### Textauszug:
---------------

Faszination Weltall – der Urknall, das Sonnensystem, die Astronomie, eine der ältesten Wissenschaften, die immer noch von Männern dominiert wird. Dass sich dies ändert, dafür sorgt eine neue Generation von Frauen, die sich für eine offene und vielfältige Kultur in der Wissenschaft einsetzt. Eine davon ist Dr. Chae Kyung Sim, leitende Forscherin am Korea Astronomy and Space Science Institute, die sich vor allem als Vermittlerin zwischen dem Universum und der Welt sieht. Im Interview spricht sie über ihre Erfahrungen und ihre Begeisterung für die Astronomie und darüber, dass alle Menschen aus Sternen gemacht sind.
Ein halbes Jahrhundert ist vergangen, seitdem der Mensch zum ersten Mal den Mond betreten hat und noch immer gibt es eine grosse Faszination für das Mysterium Mond. Was fasziniert die Menschen so sehr an diesem Himmelskörper?
Schon vor Tausenden von Jahren wollten die Menschen etwas über den Mond erfahren. Seit ein paar Jahren verfügen wir nun über die entsprechenden Ressourcen ihn zu erforschen, und während des Kalten Krieges war dies ein Mittel, um mit der Überlegenheit der wissenschaftlichen Technologie zu prahlen. Derzeit laufen zahlreiche Experimente auf dem Mond. Darunter auch Forschungen darüber, ob aus Mondboden Ziegel oder Beton hergestellt werden können. Das bedeutet, dass wir erstmal auch über eine Bebauung des Mondes nachdenken. Er fühlt sich eher wie eine Erweiterung der Erde an als ein Himmelskörper im Weltraum. Man könnte sagen, dass die Internationale Raumstation erheblich dazu beigetragen hat, die menschlichen Aktivitäten ins All zu erweitern.
Aus der Sicht einer Astronomin. Was ist der Reiz des Mondes?

---------------

### Aufgaben:
#1 An welchem Institut forscht Dr. Chae Kyung Sim laut dem Astronomie-Interview?
#2 Nenne alle Begriffe, die das Astronomie-Interview direkt nach „Faszination Weltall –“ aufzählt.
#3 Bitte führe das Astronomie-Interview im Anschluss an seinen letzten Satz fort.

### Bereitgestellte Daten:

---------------

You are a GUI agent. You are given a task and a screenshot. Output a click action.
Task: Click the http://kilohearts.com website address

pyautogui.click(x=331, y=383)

---------------

### Erwartete Ergebnisse:
#1 Am Korea Astronomy and Space Science Institute, wo sie leitende Forscherin ist.

#2 der Urknall, das Sonnensystem, die Astronomie

#3
Das Schöne an der Erforschung des Mondes ist, dass ich meiner Familie und meinen Kindern mein Forschungsobjekt zeigen kann. Die einzigen Astronom:innen, die das können, sind die, die den Mond erforschen. Die Sonne ist zu hell, und andere Sterne kann man mit blossem Auge nicht sehen. Sie sind nur helle Flecken. Auf dem Mond aber kann man sogar Krater sehen. Das ist ein besonderes und sehr persönliches Erlebnis.
Wollten Sie schon einmal selbst zum Mond fliegen?
Nein, überhaupt nicht. Es ist zu gefährlich, in den Weltraum zu fliegen. Das ist die Aufgabe von Astronaut:innen, nicht von Wissenschaftler:innen. Wenn Daten aus dem Weltraum gesendet werden, können wir sie auf der Erde intensiv genug studieren. Wenn aber meine Sicherheit und Gesundheit in Zukunft gewährleistet wären, würde ich gerne einmal zum Mond fliegen, einfach schon aus dem Grund, um von dort aus die Erde zu sehen.
Was sind derzeit die wichtigsten Themen in der Astronomie?
In den letzten Jahren war die Beobachtung des Schwarzen Lochs ein grosses Thema. In dem Film „Interstellar“ gibt es ein Bild eines Schwarzen Lochs, aber da es zum Zeitpunkt der Veröffentlichung keine tatsächliche Erkenntnisse gab, war es keine tatsächliche, wahrhaftige Nachbildung des Lochs. Momentan schickt uns das James-Webb-Weltraumteleskop viele Fotos aus dem Weltraum, die die Menschheit noch nie gesehen hat. Wir finden Hinweise darauf, dass es unterirdische Ozeane auf den Monden von Jupiter und Saturn geben könnte. Es ist wichtig, solche Dinge auch in Zukunft zu erforschen. Es gibt weltweit nicht viele Länder, die sich einer solch anspruchsvollen Aufgabe stellen können. Korea ist eines von ihnen.
Was möchten Sie als Forscherin und als Mensch zur Gesellschaft beitragen?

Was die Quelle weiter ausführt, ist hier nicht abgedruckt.